══ Input
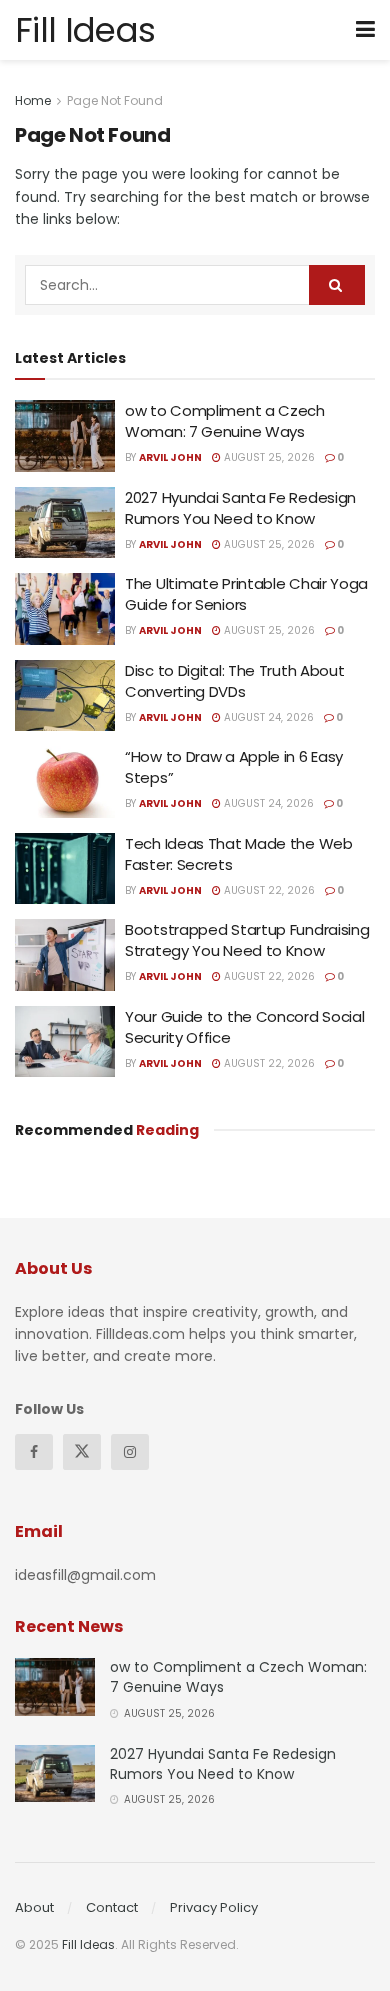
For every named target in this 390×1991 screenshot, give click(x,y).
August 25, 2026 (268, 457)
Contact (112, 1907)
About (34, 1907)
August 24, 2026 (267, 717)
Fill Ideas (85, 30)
════
══ Input
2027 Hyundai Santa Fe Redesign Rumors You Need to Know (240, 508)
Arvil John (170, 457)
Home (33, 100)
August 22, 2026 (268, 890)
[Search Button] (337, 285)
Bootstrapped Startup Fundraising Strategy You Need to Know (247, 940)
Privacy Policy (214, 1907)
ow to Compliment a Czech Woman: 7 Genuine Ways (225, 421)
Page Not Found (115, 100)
════
**Task description**
Count all lines of the data that include "August". The answer is the number alone.

**Response**
3